『ダレカレ』感想|1時間で心をえぐる“認識の歪み”体験インタラクティブノベル

ゲーム

 「短いのに、ずっと残るゲーム」を探している人に刺さるのが、インタラクティブノベル『ダレカレ』。Steam / Nintendo Switchで遊べて、全3章・約1時間で完走できるのに、体験としてはかなり濃いです。しかも「The Indie Game Awards 2025」で「Emotional Impact賞」を受賞しました!

 『ダレカレ』は、登場人物たちの視点を通して人の認識の「歪み」を体験するインタラクティブノベルです。全3章で、プレイ時間は約1時間ほどで終わります。

物語の始まりは、「いつもと同じ朝」のはずが、少女が起きると父親がいない。代わりにリビングにいるのは見知らぬ男。会話はかみ合わず、謎の薬を差し出される——。 といった始まりです。

 そしてこのゲーム、公式に注意書きが出ています。

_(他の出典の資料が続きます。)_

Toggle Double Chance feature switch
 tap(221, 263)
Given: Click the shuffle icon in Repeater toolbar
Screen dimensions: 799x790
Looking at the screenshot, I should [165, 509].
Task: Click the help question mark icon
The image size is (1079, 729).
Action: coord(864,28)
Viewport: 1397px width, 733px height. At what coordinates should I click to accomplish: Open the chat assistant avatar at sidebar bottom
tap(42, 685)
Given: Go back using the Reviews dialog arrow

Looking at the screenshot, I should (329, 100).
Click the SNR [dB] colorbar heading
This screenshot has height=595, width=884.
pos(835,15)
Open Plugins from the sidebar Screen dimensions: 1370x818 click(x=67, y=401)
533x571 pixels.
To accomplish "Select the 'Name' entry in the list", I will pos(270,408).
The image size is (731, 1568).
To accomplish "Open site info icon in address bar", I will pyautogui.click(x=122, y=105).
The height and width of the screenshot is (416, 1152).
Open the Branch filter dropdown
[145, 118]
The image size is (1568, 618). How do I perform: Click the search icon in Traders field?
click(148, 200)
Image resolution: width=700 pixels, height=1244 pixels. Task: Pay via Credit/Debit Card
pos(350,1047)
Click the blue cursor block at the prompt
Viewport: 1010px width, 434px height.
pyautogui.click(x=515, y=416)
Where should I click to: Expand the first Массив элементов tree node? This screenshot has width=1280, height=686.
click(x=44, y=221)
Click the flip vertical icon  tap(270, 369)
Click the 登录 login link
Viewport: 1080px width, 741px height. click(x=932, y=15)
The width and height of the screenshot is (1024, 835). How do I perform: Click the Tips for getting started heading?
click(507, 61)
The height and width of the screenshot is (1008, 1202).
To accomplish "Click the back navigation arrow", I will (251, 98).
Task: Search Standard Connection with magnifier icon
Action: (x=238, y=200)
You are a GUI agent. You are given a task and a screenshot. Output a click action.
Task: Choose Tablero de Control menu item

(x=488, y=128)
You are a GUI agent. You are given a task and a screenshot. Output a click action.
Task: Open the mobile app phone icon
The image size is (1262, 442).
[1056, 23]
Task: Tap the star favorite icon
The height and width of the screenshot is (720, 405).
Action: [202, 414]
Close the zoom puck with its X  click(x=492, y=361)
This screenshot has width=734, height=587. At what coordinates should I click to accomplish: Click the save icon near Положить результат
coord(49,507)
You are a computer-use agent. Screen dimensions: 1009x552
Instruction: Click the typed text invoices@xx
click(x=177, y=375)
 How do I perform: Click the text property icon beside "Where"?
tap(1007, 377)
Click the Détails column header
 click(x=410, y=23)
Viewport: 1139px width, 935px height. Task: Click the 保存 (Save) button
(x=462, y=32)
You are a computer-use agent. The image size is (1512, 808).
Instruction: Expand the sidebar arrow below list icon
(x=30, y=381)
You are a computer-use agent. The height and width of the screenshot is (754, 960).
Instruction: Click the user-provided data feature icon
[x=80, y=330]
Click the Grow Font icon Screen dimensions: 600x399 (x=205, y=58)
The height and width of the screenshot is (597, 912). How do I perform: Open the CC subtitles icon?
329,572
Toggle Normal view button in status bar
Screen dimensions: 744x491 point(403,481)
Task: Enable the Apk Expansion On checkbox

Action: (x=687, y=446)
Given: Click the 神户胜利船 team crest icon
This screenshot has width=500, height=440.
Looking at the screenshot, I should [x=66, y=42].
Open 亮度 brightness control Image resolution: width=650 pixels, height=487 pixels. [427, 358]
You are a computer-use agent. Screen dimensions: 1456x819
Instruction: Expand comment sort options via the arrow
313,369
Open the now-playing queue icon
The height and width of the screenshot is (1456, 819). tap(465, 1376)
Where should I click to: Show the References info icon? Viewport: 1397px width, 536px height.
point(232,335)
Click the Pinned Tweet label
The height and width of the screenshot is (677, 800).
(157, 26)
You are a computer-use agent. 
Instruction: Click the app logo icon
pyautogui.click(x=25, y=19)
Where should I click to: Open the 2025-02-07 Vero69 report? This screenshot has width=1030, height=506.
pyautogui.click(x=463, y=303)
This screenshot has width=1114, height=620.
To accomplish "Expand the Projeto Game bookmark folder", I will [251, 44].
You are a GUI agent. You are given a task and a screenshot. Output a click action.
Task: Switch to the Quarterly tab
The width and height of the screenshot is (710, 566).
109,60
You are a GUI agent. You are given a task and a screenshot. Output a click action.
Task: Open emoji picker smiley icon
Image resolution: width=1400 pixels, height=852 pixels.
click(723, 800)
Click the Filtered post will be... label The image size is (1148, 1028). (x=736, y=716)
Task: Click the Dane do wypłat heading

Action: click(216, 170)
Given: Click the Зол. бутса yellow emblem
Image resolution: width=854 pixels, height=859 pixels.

フィクションではあるものの、現実を思い起こさせる表現があり、人によっては重く感じる可能性があるため「安心できる環境で」「つらくなったら中断を」と明記されています。

1時間で完走できるのに、読後感がズシンとくる

 全3章・約1時間で終わる短さですが、短編だからこそ、余計な説明が少なくて“密度”が高い。
「長編RPGをやる体力はないけど、強い物語体験がほしい」人にちょうどいい。

 また、どんなゲームでも感情移入をしてゲームを楽しめるタイプの人は、感情がぐちゃぐちゃになるため1時間とは思えないほど疲れます。私自身とても疲れましたがプレイしてよかったです!

“文章で説明”じゃなく“操作でわからされる”のが上手い

 『ダレカレ』は、物語の合間に小さな操作が挟まる構成が特徴的です。
 そしてすごく不自由な操作を要求されますが、それは単なる味付けではなくて、「主人公の視点だと世界がどう見えて、何がどれだけ大変か」を手触りで理解させてくれます。

ノベルゲーが好きな人はもちろん、普段ノベルゲーをやらない人でも入っていきやすいと思います。

【ネタバレあり】『ダレカレ』が刺さる人・刺さりすぎる人

物語核心に触れている感想のため未プレイの方は開かず先に進んでください!

 私は祖母が認知症だったため、ロジャー側の感情がとても刺さりました。主人公がスープをこぼしたことをロジャーのせいと勘違いして責めたとき、ロジャーはすこし強い口調を使ってしまいましたが、毎日似たような経験をしているとどんな聖人でも心がしんどくなると思っています。私自身は祖母が認知症になってから、老人ホームに会いに行くだけで気が滅入るようになってしまったため、毎日顔を合わせて、介護をしているロジャーはものすごい愛を感じました。
 どれだけ愛をもって介護をしていても、強く当たったり、手が出てしまうこともあり、罪悪感に潰されそうになるロジャーのイラストは心にきました。口調が荒くなったことなどは、謝ることもできますが、謝っても相手は覚えてもないため謝罪は届かず、どんな小さなことでも負の感情が解消されず、積みあがっていきます。そんな気持ちに感情移入をしたことで感情がぐちゃぐちゃになりました。

 私の持論として、嬉しい気持ち、悲しい気持ち、どんな気持ちでも大きく動かすことができる作品は良作であると考えています。今回は悲しさでぐちゃぐちゃに心を乱されましたが、とてもプレイしてよかったです!!

 登場人物に感情移入して、心をぐちゃぐちゃにできる人にはとても刺さる作品だと思うのでぜひやって見てください!!